Thanks a bunch for your feedback Sachin and Eashwar

But, stepping back, given that your clients and servers are on the same subnet, what other clients on the same network do you want not to connect to your server?

Good question. I’m only trying to guard against clients that are not written by my company that are trying to probe the gRPC server API. I believe gRPC allows clients to probe the server API using reflection without a stub. If this can be disabled in our usecase then maybe I can proceed using InsecureChannels given that all the access is within a subnet. However, I’m not sure if this a good practice for a production. This is not running on the cloud or anything. If you have any suggestions about this I’m all ears.

If IP keeps changing, having hostname as DNS in the SAN field of server cert is the best option for you.

I don’t have a DNS server running in the local network and so the server advertises over mDNS and I have written a library that my client uses to perform service discovery. I read this in the docs which mention a name resolution plugin. I could wrap my service discovery code into a plugin but I can’t see any samples of this in C++ and am not sure what class to override or how to install the plugin into a channel. My guess is if I provide an mDNS name resolution plugin installed on any *.local name then, the client will be able to find the device and will supply the service name in the peer info to the server (_src-grpc._tcp.local). I can add that name to the server’s CN and I’m guessing that will be sufficient for the server to validate the Client’s connection attempt.

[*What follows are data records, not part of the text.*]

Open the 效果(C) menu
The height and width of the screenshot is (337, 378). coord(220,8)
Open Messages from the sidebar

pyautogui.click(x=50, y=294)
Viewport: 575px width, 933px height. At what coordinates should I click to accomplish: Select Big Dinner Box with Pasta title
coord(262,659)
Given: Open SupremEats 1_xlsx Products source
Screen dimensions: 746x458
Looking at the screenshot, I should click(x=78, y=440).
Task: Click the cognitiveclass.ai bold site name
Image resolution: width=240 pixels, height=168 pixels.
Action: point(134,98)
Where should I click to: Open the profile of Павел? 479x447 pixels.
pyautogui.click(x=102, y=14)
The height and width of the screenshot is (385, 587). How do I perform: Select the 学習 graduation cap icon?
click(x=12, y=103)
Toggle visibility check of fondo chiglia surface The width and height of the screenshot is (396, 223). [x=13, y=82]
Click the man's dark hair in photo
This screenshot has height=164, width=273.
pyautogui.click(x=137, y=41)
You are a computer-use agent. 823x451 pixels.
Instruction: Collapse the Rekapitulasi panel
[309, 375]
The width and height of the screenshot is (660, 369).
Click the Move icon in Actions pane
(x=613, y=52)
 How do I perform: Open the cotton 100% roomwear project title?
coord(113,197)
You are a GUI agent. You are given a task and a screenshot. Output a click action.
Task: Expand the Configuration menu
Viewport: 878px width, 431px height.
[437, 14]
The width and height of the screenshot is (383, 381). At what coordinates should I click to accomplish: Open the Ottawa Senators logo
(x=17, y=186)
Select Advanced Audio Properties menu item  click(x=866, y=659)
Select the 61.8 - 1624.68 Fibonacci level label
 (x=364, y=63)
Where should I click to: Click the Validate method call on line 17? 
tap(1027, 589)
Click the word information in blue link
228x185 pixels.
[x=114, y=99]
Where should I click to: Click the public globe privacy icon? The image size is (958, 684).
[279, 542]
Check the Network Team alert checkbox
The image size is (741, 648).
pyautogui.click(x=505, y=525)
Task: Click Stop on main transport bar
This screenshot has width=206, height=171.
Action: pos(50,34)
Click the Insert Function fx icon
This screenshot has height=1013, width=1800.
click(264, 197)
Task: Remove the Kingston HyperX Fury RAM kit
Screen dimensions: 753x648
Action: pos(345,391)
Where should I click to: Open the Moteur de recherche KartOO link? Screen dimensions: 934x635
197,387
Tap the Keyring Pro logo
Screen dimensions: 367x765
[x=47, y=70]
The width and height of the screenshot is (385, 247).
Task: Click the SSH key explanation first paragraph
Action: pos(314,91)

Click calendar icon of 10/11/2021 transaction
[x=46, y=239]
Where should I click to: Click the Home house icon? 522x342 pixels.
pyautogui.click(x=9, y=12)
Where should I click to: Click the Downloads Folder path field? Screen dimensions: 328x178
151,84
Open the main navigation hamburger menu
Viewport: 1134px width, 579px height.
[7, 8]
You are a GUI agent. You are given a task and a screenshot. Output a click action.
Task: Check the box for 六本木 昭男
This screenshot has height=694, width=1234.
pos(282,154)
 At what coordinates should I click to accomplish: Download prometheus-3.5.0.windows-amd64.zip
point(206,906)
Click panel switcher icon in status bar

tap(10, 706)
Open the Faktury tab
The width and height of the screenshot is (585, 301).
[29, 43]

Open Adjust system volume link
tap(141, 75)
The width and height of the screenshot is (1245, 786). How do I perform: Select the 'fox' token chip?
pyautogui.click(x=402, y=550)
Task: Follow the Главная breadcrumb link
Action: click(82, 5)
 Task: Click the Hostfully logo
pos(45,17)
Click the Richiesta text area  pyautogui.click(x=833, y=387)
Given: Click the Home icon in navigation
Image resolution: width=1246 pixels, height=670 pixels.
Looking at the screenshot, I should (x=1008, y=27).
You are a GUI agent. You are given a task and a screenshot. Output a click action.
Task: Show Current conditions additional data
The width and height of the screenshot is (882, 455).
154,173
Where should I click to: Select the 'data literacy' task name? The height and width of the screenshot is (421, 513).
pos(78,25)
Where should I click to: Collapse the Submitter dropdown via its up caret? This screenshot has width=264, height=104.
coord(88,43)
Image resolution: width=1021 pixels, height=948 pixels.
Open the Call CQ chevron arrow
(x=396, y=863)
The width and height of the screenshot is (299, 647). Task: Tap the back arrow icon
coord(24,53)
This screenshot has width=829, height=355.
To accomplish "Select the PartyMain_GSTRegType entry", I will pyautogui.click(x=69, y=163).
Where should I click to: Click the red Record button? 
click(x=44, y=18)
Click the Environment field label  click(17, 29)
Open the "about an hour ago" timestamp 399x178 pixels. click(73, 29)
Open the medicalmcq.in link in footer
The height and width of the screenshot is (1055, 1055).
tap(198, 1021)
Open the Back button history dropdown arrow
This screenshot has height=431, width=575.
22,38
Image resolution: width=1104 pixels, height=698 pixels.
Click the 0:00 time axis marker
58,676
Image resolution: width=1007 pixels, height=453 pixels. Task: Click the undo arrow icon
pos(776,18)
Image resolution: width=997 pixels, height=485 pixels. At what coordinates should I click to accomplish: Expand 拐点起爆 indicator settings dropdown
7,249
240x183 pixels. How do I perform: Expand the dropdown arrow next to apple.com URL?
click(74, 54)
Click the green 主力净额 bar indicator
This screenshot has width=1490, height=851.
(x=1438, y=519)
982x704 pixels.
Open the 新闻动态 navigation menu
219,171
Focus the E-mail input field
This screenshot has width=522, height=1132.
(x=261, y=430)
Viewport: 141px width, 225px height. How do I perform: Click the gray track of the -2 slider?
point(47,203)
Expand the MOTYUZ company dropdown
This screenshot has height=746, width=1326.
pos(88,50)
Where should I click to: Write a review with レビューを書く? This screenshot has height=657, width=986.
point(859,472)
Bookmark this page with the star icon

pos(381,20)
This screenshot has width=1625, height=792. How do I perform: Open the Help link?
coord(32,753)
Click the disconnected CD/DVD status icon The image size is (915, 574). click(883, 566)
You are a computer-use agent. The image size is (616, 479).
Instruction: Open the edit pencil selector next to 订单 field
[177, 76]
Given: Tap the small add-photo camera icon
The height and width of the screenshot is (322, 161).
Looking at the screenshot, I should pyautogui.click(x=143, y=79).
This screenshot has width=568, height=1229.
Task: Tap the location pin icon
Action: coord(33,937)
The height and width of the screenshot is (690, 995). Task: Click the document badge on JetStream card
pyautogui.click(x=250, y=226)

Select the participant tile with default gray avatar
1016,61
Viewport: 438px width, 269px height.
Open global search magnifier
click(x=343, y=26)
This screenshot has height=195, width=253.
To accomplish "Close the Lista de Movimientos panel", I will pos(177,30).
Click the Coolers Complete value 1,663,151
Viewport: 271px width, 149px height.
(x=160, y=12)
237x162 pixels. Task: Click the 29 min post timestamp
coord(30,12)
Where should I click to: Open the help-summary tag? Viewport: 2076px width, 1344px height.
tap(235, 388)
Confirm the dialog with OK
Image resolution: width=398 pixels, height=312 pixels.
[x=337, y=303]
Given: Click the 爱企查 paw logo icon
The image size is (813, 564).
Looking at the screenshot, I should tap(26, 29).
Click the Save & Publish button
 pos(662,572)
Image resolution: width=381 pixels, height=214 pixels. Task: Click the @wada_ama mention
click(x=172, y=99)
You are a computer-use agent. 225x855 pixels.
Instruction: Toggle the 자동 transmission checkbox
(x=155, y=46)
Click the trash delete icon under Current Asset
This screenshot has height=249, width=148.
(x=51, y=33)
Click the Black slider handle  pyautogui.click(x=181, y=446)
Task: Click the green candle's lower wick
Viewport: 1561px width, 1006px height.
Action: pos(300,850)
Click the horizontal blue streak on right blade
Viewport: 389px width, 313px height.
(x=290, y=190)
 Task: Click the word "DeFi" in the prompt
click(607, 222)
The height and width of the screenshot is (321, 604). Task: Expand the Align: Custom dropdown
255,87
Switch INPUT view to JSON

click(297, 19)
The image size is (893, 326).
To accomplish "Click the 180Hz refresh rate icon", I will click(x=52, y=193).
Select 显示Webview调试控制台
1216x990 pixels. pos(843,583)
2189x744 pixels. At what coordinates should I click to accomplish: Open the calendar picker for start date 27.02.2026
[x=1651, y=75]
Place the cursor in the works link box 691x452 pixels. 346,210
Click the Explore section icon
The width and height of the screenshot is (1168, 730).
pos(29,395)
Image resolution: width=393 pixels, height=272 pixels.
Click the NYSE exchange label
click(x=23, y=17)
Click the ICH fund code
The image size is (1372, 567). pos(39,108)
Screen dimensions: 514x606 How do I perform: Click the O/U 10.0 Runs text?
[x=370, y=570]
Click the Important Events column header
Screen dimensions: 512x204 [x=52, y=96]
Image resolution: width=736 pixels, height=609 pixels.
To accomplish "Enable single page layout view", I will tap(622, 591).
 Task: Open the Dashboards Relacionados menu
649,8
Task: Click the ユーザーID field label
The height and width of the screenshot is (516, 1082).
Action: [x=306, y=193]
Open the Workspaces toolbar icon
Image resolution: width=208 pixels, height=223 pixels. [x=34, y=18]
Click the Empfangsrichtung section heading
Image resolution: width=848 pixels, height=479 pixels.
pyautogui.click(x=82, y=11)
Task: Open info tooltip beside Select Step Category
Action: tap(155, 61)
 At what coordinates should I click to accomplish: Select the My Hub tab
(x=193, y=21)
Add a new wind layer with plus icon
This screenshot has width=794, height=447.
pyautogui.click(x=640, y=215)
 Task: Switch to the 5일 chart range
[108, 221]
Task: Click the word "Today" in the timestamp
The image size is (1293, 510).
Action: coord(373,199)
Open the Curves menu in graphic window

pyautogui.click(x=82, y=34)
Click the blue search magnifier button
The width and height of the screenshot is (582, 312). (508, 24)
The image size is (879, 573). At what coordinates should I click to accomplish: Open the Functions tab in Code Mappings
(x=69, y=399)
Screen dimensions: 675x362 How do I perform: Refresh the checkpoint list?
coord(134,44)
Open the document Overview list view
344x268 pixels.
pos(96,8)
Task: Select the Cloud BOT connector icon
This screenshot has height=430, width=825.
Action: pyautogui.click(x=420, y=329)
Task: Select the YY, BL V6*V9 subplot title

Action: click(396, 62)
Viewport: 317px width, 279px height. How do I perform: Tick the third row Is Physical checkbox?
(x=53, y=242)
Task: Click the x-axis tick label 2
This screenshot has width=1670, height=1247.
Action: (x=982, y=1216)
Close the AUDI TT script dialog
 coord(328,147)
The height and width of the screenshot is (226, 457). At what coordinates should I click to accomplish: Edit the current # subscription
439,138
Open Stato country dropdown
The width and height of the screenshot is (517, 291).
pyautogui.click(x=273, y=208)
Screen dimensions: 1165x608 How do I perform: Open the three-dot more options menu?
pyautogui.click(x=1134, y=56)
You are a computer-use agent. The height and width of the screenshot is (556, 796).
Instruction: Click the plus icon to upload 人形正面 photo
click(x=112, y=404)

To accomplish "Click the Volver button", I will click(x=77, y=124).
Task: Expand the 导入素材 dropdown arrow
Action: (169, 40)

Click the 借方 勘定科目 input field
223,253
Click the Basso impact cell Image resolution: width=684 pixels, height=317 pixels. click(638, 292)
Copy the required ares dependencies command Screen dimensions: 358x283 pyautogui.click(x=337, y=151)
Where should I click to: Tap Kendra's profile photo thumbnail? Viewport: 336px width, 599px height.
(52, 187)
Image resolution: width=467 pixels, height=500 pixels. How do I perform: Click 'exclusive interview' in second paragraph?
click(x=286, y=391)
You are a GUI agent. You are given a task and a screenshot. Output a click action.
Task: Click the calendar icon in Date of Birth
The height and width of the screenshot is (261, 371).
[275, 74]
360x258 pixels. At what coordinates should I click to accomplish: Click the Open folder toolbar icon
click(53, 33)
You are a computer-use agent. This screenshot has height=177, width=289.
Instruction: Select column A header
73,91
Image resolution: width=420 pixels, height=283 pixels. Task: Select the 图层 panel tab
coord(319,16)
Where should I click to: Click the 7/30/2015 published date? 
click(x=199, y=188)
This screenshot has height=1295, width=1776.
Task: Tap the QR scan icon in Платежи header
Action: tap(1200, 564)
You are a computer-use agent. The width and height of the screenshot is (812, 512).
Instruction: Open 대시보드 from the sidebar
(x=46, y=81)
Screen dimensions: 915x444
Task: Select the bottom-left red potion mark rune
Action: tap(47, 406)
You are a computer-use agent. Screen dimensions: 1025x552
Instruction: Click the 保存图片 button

If that works and the server accepts the clients connection parameters, then the next step would be to get the server to validate the clients certificate. I see that I can tell the server to require a client certificate but not verify which is instead delegated to my server code. However, I’m again not sure how to do this verification. Is it done in every call or is there an object that I have to attach to the server or the server builder ? There is mention of a grpc_auth_context which looks like some C API but I’m not sure how to attach it to server.

Does the above sound like a more reasonable approach. If so, any suggestions on where I can look to start experimenting ?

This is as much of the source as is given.